The total synthesis of ouabain was achieved in 2008 by Deslongchamps laboratory in Canada. It was synthesized under the hypothesis that a polyanionic cyclization (double Michael addition followed by aldol condensation) would allow access to a tetracyclic intermediate with the desired functionality. The figure below shows the key steps in the synthesis of ouabain.

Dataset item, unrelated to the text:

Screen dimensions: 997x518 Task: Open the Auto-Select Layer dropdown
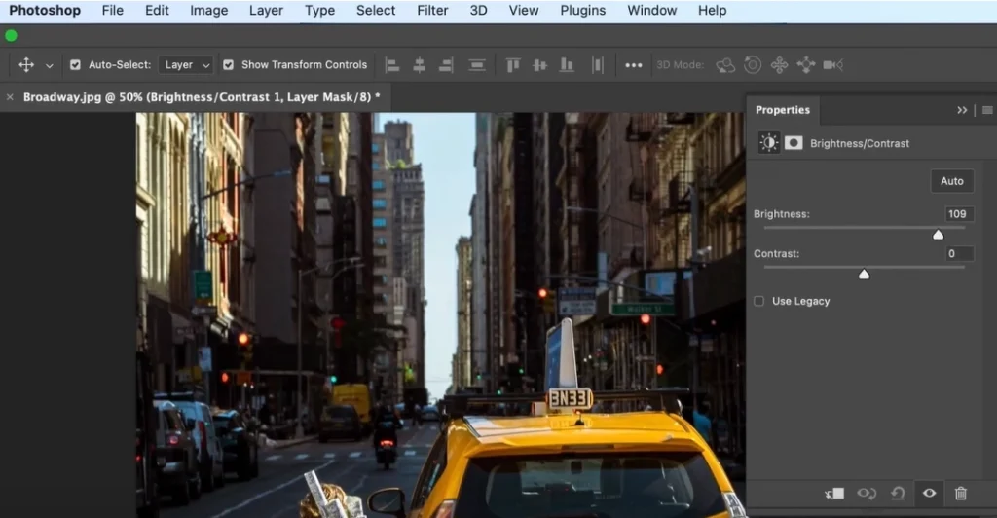187,65
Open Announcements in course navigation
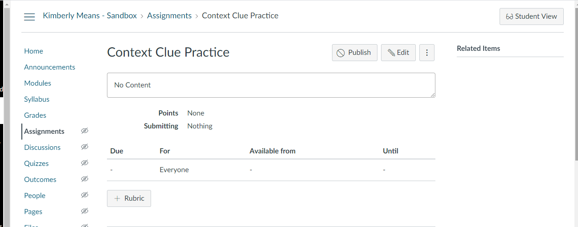 click(x=49, y=67)
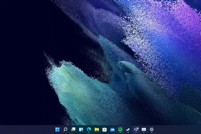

In their synthesis, Zhang et al. from the Deslongchamps laboratory condensed cyclohexenone A with Nazarov substitute B in a double Michael addition to produce tricycle C. At the indicated position, C was reduced to the aldehyde and the alcohol group was protected with p-methoxybenzyl ether (PMB) to form the aldol precursor needed to produce D. After several steps, intermediate E was produced. E contained all the required functionalities and stereochemistry needed to produce ouabain. The structure of E was confirmed by comparison against the degradation product of ouabain. Methylation of E, catalyzed by rhodium, produced F. The dehydroxylation and selective oxidation of the secondary hydroxy group of F produced G. G reacted with triphenyl phosphoranylidene ketene and the ester bonds in G were hydrolyzed to produce ouabagenin, a precursor to ouabain. The glycosylation of ouabagenin with rhamnose produced ouabain.